Features
James Joyce
Dublin's Pubs
|
James Joyce
Ireland's most controversial novelist, James Joyce, was one of world literature's most important figures. Joyce was an innovator
of the highest order, a writer of dazzling intellect. He was born in 1882 into a Dublin Catholic family of some gentility,
although poverty overtook the family while Joyce was in his teens. He was educated at Ireland's leading Jesuit school and
then at Catholic University College in Dublin.
Joyce rebelled early against the tenets of his class and religion and against Ireland's prevailing politics and culture, both
of which he felt were too “nationalistic.” He left Ireland in 1904 with Nora Barnacle, who became his lifelong partner. After
a visit in 1912, Joyce never returned to Ireland and remained in Europe until his death in Zurich in 1941.

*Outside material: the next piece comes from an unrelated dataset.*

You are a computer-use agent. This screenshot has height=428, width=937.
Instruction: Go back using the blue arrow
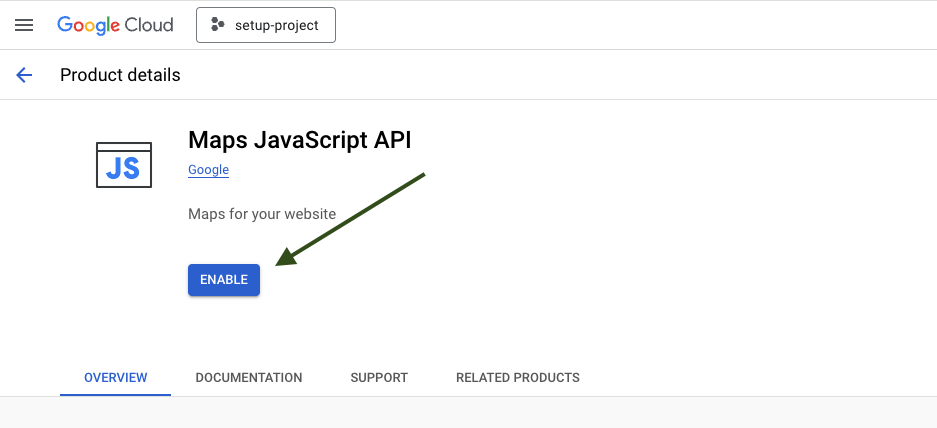pos(24,75)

Joyce wrote several books of poetry and novels; his most famous novels were Ulysses and Finnegans Wake. Ulysses was a monumental
work, an allegorical saga describing the daylong wandering of its central character, Leopold Bloom, through the streets of
Dublin. The novel developed new literary forms in its exploration and use of language and in its epic structure. It was published
in Paris in 1922 but was banned for obscenity in Britain and in the United States until 1936. Finnegans Wake was published
in 1939 and carried the “stream of consciousness” style of writing to revolutionary limits.
Joyce is a national hero in Ireland, something that would have amused this complex and essentially solitary man. The James
Joyce Cultural Centre is at No. 35 North Great George's Street in north Dublin. And each year on June 16 Dublin celebrates
Bloomsday, during which there are guided walks, readings and numerous events based on Leopold Bloom's progress through the
Dublin of Ulysses. Visits to famous Dublin pubs play a lively part in the festivities; participants dress in Edwardian clothes
from the period featured in the novel and readings and other celebrations of Ulysses are staged.